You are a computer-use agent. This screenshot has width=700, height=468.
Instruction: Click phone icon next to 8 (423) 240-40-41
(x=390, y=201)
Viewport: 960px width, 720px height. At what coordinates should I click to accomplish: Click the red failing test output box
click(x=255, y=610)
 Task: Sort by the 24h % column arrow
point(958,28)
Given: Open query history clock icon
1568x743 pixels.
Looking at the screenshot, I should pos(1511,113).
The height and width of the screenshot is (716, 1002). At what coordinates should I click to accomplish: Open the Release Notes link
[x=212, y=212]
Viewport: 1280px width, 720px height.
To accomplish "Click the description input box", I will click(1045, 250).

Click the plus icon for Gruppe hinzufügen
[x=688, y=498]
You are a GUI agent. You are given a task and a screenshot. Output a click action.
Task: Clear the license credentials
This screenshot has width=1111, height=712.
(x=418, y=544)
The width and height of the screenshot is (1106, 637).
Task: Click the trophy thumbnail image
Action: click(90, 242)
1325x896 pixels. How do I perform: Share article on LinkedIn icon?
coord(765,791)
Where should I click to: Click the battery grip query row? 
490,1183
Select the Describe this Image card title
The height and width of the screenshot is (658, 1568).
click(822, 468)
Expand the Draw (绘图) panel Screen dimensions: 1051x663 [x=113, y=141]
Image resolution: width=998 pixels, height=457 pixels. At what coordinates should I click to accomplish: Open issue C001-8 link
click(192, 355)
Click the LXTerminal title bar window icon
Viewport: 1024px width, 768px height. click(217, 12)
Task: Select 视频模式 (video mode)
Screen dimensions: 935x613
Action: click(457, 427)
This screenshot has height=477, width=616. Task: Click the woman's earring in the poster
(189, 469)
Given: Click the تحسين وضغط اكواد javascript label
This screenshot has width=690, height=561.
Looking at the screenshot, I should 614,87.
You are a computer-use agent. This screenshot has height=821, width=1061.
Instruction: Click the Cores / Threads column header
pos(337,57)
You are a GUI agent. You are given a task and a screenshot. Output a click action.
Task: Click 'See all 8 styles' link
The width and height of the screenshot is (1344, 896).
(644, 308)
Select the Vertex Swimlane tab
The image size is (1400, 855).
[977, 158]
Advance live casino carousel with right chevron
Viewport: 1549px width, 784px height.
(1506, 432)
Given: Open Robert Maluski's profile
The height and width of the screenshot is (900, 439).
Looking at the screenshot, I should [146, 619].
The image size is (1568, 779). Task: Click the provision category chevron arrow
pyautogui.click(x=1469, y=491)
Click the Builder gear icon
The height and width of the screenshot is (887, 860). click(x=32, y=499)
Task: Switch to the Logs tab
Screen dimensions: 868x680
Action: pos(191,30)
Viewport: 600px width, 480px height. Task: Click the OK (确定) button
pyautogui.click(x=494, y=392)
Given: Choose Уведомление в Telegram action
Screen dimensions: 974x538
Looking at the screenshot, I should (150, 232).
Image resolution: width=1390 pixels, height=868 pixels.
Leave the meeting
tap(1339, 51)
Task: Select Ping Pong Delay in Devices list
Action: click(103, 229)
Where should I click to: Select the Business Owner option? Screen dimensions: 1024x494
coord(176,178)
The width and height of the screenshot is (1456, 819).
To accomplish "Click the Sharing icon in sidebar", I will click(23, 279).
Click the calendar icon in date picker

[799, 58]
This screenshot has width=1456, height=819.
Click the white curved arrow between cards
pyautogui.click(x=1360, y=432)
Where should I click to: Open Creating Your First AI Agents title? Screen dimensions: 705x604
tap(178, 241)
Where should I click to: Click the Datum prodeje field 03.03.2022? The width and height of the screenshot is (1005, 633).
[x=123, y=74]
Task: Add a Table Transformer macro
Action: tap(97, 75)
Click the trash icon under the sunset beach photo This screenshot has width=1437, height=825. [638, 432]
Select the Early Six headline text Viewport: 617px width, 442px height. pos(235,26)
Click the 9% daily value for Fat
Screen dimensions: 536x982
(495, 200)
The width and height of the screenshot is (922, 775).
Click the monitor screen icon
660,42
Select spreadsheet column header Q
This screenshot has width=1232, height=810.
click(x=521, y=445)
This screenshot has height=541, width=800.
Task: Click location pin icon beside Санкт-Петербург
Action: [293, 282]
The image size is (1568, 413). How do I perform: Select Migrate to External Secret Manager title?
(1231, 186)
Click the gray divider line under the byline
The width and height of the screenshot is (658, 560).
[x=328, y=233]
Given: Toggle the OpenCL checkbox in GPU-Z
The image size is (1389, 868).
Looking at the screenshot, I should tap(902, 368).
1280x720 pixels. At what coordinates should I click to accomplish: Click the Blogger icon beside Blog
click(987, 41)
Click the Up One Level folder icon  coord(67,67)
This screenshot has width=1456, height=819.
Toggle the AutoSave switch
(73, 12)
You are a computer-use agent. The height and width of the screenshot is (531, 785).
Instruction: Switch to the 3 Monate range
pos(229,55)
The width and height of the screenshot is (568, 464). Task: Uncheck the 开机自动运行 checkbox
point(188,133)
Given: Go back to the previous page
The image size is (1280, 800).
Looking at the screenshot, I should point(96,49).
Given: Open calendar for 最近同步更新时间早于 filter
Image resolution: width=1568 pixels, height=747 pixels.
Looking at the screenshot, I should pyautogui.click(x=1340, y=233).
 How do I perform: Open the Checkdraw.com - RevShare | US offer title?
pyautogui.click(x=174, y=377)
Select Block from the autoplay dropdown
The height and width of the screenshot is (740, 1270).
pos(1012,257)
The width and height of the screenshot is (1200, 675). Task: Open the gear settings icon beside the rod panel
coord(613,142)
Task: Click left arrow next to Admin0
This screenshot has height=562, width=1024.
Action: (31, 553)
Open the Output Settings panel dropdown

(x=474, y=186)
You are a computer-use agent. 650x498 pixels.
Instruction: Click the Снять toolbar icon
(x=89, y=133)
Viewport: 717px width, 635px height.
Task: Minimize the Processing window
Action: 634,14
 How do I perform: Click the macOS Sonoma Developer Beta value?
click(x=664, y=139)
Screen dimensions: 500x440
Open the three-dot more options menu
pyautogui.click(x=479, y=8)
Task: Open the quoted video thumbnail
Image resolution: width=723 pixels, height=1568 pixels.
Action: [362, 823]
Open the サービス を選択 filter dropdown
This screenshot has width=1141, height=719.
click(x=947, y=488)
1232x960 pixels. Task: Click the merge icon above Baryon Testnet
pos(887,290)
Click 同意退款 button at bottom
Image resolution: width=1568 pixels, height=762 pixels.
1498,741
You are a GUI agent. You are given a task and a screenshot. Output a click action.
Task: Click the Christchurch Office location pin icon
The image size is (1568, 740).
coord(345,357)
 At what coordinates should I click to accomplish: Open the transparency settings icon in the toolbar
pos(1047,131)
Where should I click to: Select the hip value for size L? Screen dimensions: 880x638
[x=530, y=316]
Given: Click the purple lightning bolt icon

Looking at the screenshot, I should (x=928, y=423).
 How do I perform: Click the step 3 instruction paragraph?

Problem: Reply with the count alone: how many lines of the records contain the string "will"?

Answer box: 2